## [Task brief]
Each record that follows must be reproduced exactly.

-*-

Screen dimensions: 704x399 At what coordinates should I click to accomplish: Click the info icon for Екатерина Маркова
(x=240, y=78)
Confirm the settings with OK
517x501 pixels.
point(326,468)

-*-

## [Answer space]
Screen dimensions: 704x399 At what coordinates should I click to accomplish: Click the info icon for Екатерина Маркова
(x=240, y=78)
Confirm the settings with OK
517x501 pixels.
point(326,468)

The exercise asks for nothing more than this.